Пазел ничего не ответил. Он стряхнул ее руку и углубился в окутанные туманом деревья. Разъяренная, она бросилась за ним. Местность поднималась, и они вскарабкались по небольшому склону. Когда земля выровнялась, туман стал ярче, а подножия дубов покрыл бледно-зеленый мох.

Таша прижала его к поваленному дереву.

— Я могла бы тебя убить, — сказала она. — Ты просто там стоял, как треклятый осел! Разве ты не видишь, что ему становится все хуже и хуже?

Пазел кивнул.

— Посмотри на меня, тебе жаль...

Он поцеловал ее, сначала нежно, затем самозабвенно, его руки скользнули под ее одежду, его бедра сильно прижались к ней. Таша ахнула; ее руки обвились вокруг него, и на мгновение она не поняла, сопротивляется ли она или подталкивает его, помогая ему освободиться от брюк, уступая его желанию и своему собственному. Его глаза были полузакрыты, он осыпал ее поцелуями, как она могла остановить его, как она могла уберечь этих мальчиков от боли?

— Таша...

— Прекрати болтать. Прекрати болтать.

Он держал руку между ее ног; она задрала рубашку так, что ее груди могли касаться его кожи. Это был конец, они пропали. Она собиралась закричать.

Он был неподвижен. Она не закричала, но ее мысли витали где-то далеко. Это были всего лишь его пальцы, его пальчики; она потеряла всякую сдержанность, но он — нет, слава Рин. Ее разум метался, блаженство и печаль, воспоминания и безумные представления о ее судьбе — все это было искажено призмой его прикосновения. Эта распутная девчонка, хихикнул Арунис. Не все, что он сказал, было ложью.

Теплый дождь на ее плече: Пазел плакал.

— Нипс этого хотел, — сказал он.

— Может быть. Да.

— Я старался не ненавидеть его. Я был так зол, что едва мог дышать. Я не мог смотреть на вас двоих.

— Это не его вина, — сказала она.

— Я знаю, я знаю. И это тоже не имеет значения. Если это как-то поможет ему, мне все равно, что ты будешь делать.

Они все еще не двигались.

— Это бы ему не помогло, — сказала она. — Занятия любовью не защищают тебя от разум-чумы.

— Может быть, защищают. Может быть, он что-то чувствует. Как это делают животные, когда они болеют.

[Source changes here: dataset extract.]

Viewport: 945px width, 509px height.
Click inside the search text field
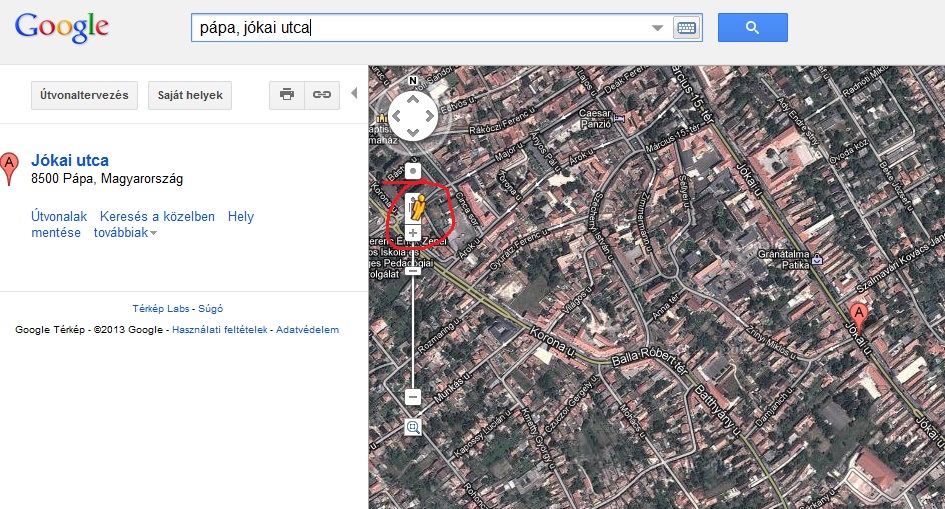coord(420,28)

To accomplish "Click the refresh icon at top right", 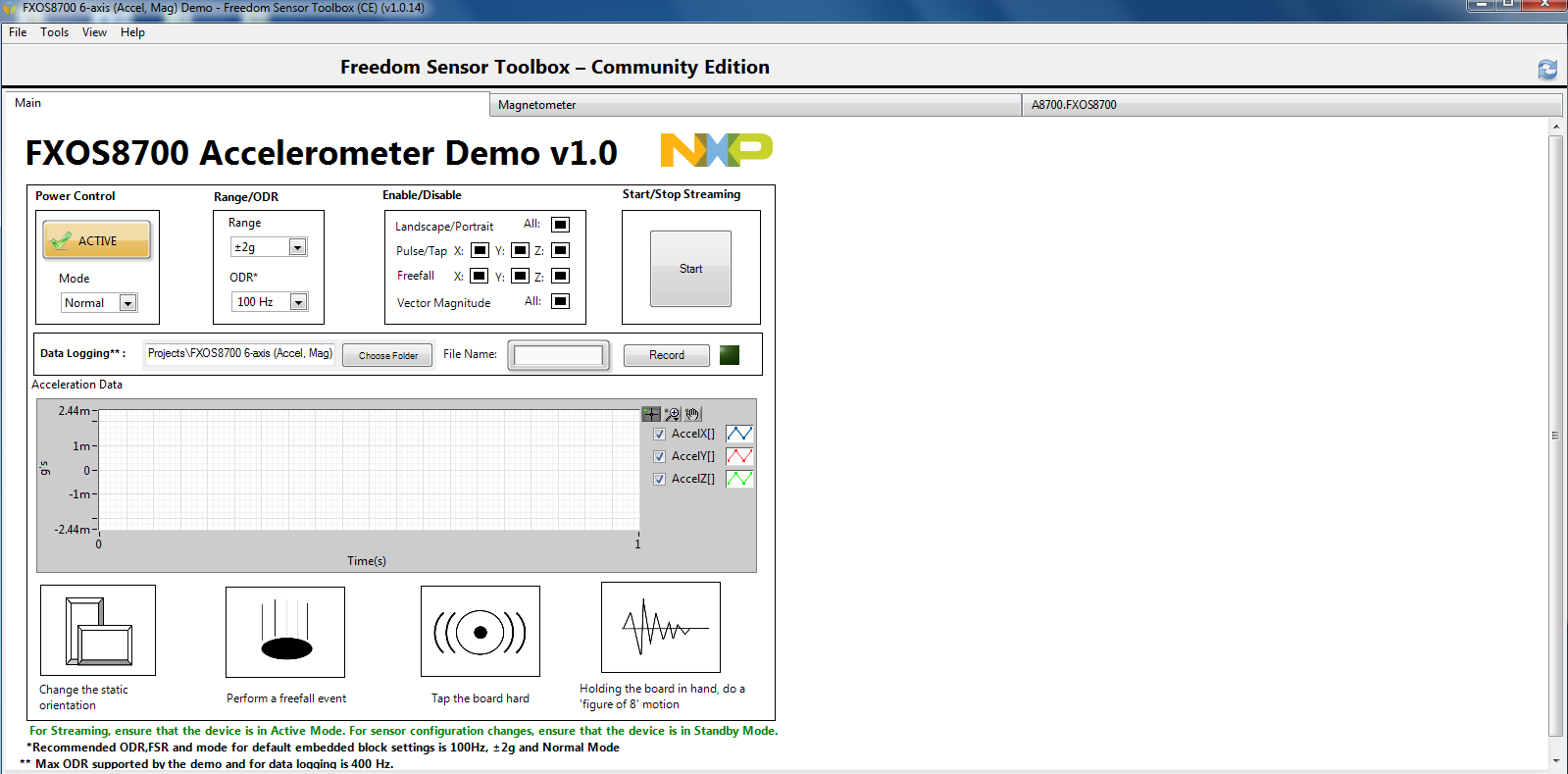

— Нет, — сказала она. — Если бы этого было достаточно, люди все еще были бы здесь, так? Кроме того, они с Марилой проделали это восемь раз...

Восемь?

— Так она мне сказала. — Таша поцеловала его в щеки, в веки. — Пазел... ты только что был в нухзате.

— Что?

Потрясенный, он попытался вырваться, но Таша крепко держала его:

— Тише, тише. Он закончился за считанные секунды. Но я видела, как изменились твои глаза, стали совершенно черными, как у Рамачни. Это было прекрасно, ты был прекрасен. Вот тогда... я перестала думать.

Он почти не слушал.

— Это произошло со мной уже во второй раз, — прошептал он.

Таша знала, что только длому мог испытать нухзат, этот транс наяву, с его видениями и силами, его страхом. Длому и, очень редко, люди, которые были ими воспитаны. Или любили их. Она также знала, что Пазел скользнул в нухзат в храме Васпархавен. Он сказал ей довольно много. Но Нипсу он рассказал больше — и Нипс, в своем расстроенном состоянии, передал кое-что из этого Таше.

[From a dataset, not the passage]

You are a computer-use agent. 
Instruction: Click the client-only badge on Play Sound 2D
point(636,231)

— Ты был с женщиной-длому, — сказала она, надеясь, что это не прозвучало обвиняюще.

— Нет! — сказал Пазел. — Я имею в виду, да. Но не с ней, не так, как сейчас. Я не могу объяснить.

Ей не понравилась перемена в его голосе или то, как его глаза смотрели мимо нее, когда он говорил.

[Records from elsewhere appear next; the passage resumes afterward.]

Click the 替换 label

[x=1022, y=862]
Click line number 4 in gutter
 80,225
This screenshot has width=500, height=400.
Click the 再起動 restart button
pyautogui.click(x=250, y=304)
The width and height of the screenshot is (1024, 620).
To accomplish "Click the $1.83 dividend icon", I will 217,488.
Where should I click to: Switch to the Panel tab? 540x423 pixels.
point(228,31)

— В любом случае, — добавил он, — я не уверен, что она была длому.

— А кем еще она могла быть?

Пазел какое-то колебался.

— Пауком, — наконец сказал он.

— Ты сумасшедший, — сказала Таша. — Или я. О, кредек. Пазел, послушай: мы больше не можем этого делать. Пока не окажемся где-нибудь в безопасности. Ты ведь знаешь это, так?

Его ответом был поцелуй. Она ответила на поцелуй, не заботясь о том, означал ли этот поцелуй да или нет, потому что чернота снова промелькнула в его карих глазах, и ее молодость принадлежала ей, а не Эритусме, это было так же несомненно, как его красота, его настойчивость, восход солнца.

Она снова отвернулась от него.

— Это слишком опасно, — сказала она. — На этот раз я бы не остановилась.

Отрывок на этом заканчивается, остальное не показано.